Help support the movement in Brazil! Join the action via social media: tweet #SOSBrazil and share with your friends!
What will happen now?
The vote scheduled for 6 March has been postponed a week to 13 March. At that time, the House of Representatives can:
- Approve the bill as modified and approved by the Senate;
- Vote again on the original version the House approved the first time;
- Approve the text as it has been suggested by the representative for Minas Gerais, Paulo Piau (PMDB), which he has not yet been presented;
WWF-Brasil is part of the Comitê Brasil in Defence of the Forests and Sustainable Development, a union of more then 180 Brazilian civil society organizations that is calling for a complete veto of the proposed bill.
"We believe a veto to be the only admissible political attitude open to President Dilma Rousseff that will be consistent with her election campaign promises when she publically and formally committed herself to vetoing any legislation that fostered amnesties or stimulated more deforestation," the committee writes in a public letter.
Why is the reform to the law so bad?
Brazil has built a well-earned reputation in forest and environmental protection.

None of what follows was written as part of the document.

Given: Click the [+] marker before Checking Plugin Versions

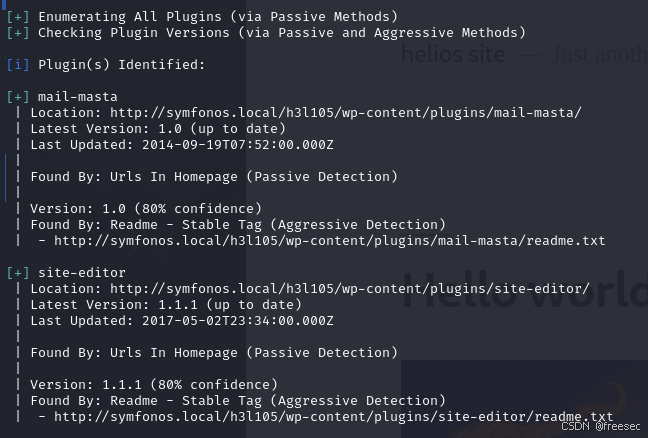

However, despite the opposition of the Brazilian population and against scientific evidence and legal advice, the Brazilian National Congress is set to approve changes to the Forest Law, which will result in extensive environmental, political and economic damage.
US$5 billion in eco fines will be "forgiven" if new forest law passes!According to the leading Brazilian newspaper, Folha de São Paulo, 75% of all ilegall activity fines worth over a million dollars will be pardoned (read original article in Portuguese) by the legislation as it is proposed now.
The new law will also:
- Legalize millions of hectares illegally cleared through an amnesty
- Increase greenhouse gas emissions, which will undermine efforts to keep global warming below 2°C
- Reduce drastically the protection of many sensitive ecosystems, such as springs, wetlands and mangroves
- Increase the risk of flooding and landslides, and cause problems in the water supply
- Reduce forest restoration obligations in vulnerable habitats that are important for safeguarding people, environmental services and biodiversity
- Be nearly impossible to enforce and promote further deforestation
- We strongly urge President Dilma Rousseff to intervene in the process of revising the Forest Law, to allow time for proper scientific evaluation of its potential impacts, and a deeper discussion among Brazilian people.
- If the revision is rushed through National Congress, we urge President Dilma Rousseff to veto any text that would contravene her promise “to prevent any changes in law that would allow illegal deforestation or give amnesty to environmental criminals” who violated the law prior to 2008. Please also veto any text that would allow rural properties up to 440 hectares to have the same Legal Reserve benefits as small family producers; and any text that would permit states and municipalities to create exceptions to the federal regulatory framework.
Some available alternatives
- Land use-planning for up to 61 million hectares of underproductive pastures, which are readily available for cultivation without additional deforestation
- Increase the efficiency of the livestock sector
- Introduction of a strategy for sustainable production in the farming and livestock sectors
- Implementation and increase of national and international mechanisms for compensation for environmental services
Why will your voice be heard?
On the eve of the Rio +20 summit in June 2012, the Brazilian government risks an enormous loss of international reputation in the field of biodiversity and climate protection as it committed itself to:
- Reduce deforestation by 80% in the Amazon
- And by 40% in the Cerrado
- Consequently lowering the growth of greenhouse gas emissions by up to 39% by 2020.